As sirenes são
meu despertador. Lembro-me da primeira vez em que as escutei. Há mais de três
anos. Eu era um homem diferente então. Um homem normal. Eu era a própria
definição de Normalidade.
Normalidade. Um conceito engraçado.
Contra-intuitivo. Normalidade sugere alguma coisa estática. Parada no tempo e
no espaço. Mas não é. A normalidade pode ser extremamente mutável. Mas tem uma
regra pra continuar sendo chamada Normalidade: tem que mudar devagar.
Devagar o
bastante pra passar despercebida por todo mundo. Sai de um estado primário de Estranheza pra devagarinho tomar uma
nova forma. E um belo dia você acorda e lá está ela. Aquela Estranheza toda de
repente desaparece. Você se acostuma com ela. Você e todo mundo aceitam ela. E
num passe de mágica, a Estranheza se
torna a Normalidade. A Nova Regra. A
nova Ordem.
Assim foi com o
Toque de Recolher. A primeira vez que ele tocou foi estranho. Na centésima vez
foi normal. Assim foi comigo. A primeira vez que matei alguém, foi estranho. Depois,
foi normal. Porque se não for normal... Será o meu fim.
Quinto toque das
sirenes. Só faltam mais dois. Já começo a ficar impaciente. Pelas frestas das
persianas vejo as pessoas correndo pra dentro de suas casas. Acendo meu
cigarro. Noite de lua cheia. As pestes ficam mais fracas nessa época. Pelo
menos é o que dizem. Não tenho muita certeza se acredito. Mas me conforta um
pouco imaginar que posso estar tendo alguma vantagem em relação a elas. Falta pouco agora. Hoje vai ser uma noite
longa. O esquema foi repassado mais de mil vezes. Por cartas e sussurros. São as
únicas formas de comunicação segura hoje em dia. Quase as únicas formas possíveis.

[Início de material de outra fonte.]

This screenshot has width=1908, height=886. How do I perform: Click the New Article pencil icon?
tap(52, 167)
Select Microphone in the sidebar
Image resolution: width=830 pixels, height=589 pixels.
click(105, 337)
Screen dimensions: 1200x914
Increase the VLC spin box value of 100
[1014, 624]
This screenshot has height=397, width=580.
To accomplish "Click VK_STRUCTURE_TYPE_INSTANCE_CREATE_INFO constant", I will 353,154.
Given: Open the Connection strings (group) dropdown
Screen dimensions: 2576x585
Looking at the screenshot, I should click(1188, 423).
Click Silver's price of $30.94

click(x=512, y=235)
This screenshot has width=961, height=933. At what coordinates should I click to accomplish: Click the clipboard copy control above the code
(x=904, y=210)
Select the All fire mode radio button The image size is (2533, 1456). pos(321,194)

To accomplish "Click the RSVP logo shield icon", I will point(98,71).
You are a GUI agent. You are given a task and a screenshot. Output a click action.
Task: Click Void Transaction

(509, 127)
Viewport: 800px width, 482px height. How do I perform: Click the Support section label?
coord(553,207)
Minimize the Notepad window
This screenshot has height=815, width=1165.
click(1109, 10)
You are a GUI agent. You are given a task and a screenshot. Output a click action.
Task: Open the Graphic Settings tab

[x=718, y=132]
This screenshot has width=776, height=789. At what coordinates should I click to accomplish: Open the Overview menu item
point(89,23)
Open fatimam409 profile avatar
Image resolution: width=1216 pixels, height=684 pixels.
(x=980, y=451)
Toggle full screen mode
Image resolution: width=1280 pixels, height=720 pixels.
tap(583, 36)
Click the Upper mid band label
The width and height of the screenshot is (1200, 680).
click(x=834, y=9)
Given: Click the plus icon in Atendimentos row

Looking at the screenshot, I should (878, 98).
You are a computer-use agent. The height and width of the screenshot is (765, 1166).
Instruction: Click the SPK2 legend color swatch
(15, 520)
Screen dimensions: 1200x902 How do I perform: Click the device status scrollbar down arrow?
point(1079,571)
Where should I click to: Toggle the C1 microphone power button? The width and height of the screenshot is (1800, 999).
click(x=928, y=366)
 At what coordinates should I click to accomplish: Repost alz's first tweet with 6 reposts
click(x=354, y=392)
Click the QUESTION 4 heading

Nenhuma máquina funciona direito desde que elas vieram. Sinto falta do meu tablet.
O sétimo e
último toque das sirenes. É isso. Chegou a hora. Os últimos raios de sol se despedem
no horizonte. Rezo um Pai-nosso. Só por costume. Pelos velhos tempos. Pela
Normalidade.
Pego as armas e
o casaco. Reconto as balas. Bombas caseiras. Checadas. Repasso o plano
mentalmente. Pela última vez. Tomar o velho elevador pro subsolo. De lá seguir
pelos esgotos onde devo encontrar os outros. Devem ser vinte homens. Vinte
filhas da puta que não tem nada mais a perder. Tirando a própria carcaça. Vinte
corações rebeldes que não aceitam as coisas como estão. Vinte inimigos da
Normalidade.
Antes de tomar o
elevador, dou uma última olhada pela janela. Ao longe, vejo mantos brancos
voando na direção da Prefeitura. Vindos de todas as direções. Os berros
agourentos ecoando pelos prédios. É verdade então. Vai ser hoje. Tento resistir
ao impulso extremamente normal de pegar os binóculos para contemplar. Tenho
medo de fraquejar se olhar mais de perto. Olho mesmo assim. Uma nuvem branca
composta de trezentas ou trezentas e cinquenta delas voando no céu que mal
ficou escuro. Nunca vi tantas ao mesmo tempo. Uma delas olha na minha direção.
Com aquela cara podre. Os olhos mais velhos que o Tempo. Como se adivinhasse o
que eu vou fazer.
Largo os
binóculos e vomito com força no chão. Maldita Normalidade. Sempre te perturba
quando você menos precisa dela. Puxo a fotografia do bolso. Lá está. Minha pequenina
sorrindo. Eterna e intocável. A salvo. Pelo menos no meu bolso. Limpo o resto
de vômito da boca. Forças revigoradas. Faça por ela. Lute por ela. Morra por
ela. Porra. Mate por ela. Mate quantas puder por ela. As portas do elevador se
fecham devagar atrás de mim. Fecho os olhos e acaricio as armas. A imagem de
minha pequena ainda impressa em minhas retinas. Dando-me forças. Dando-me
combustível pra fazer o que for preciso. Quer dizer, é o que se espera de um
pai normal, não é?
Talvez tenha me
precipitado. A Normalidade pode não ser tão ruim assim afinal.